▶ **JOB**
Put the records starting with the line containing "has height=411, width=1229." and going on through the line containing "(x=125, y=252)" into a two-column CSV with the headers input and output, one row per record. Quote each field and replace any line breaks in it with spaces.

start INPUT MATERIAL

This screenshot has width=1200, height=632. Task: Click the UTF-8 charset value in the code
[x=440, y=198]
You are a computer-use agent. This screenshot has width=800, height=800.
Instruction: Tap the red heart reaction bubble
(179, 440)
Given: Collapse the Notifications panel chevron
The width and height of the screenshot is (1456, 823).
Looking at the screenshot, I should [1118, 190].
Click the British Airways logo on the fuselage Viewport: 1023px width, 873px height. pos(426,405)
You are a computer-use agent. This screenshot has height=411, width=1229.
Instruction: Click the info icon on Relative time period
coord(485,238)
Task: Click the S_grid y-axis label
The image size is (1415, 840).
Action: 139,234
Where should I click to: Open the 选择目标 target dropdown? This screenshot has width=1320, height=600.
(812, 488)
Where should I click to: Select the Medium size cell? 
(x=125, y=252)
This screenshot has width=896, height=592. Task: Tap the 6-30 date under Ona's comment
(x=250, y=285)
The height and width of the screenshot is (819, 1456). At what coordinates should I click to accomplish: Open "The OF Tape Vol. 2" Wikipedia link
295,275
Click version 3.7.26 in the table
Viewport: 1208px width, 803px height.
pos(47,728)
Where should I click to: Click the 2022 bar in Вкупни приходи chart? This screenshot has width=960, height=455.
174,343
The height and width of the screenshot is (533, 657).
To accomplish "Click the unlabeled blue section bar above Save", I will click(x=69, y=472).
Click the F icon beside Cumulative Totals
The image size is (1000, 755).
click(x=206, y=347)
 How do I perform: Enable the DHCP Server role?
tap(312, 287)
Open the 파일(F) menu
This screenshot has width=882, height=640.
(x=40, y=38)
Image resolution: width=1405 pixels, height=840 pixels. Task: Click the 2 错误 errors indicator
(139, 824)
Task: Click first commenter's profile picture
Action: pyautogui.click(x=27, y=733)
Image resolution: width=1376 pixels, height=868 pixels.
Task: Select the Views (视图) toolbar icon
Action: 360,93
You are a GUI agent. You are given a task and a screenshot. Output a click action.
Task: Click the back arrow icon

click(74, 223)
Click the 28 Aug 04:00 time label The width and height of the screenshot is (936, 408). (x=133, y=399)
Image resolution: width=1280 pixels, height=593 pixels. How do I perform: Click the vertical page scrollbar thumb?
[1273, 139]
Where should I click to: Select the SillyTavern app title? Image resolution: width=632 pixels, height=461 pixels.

end INPUT MATERIAL

▶ **TASK OUTPUT**
input,output
"You are a computer-use agent. This screenshot has height=411, width=1229. Instruction: Click the info icon on Relative time period","coord(485,238)"
"Task: Click the S_grid y-axis label The image size is (1415, 840).","Action: 139,234"
"Where should I click to: Open the 选择目标 target dropdown? This screenshot has width=1320, height=600.","(812, 488)"
"Where should I click to: Select the Medium size cell?","(x=125, y=252)"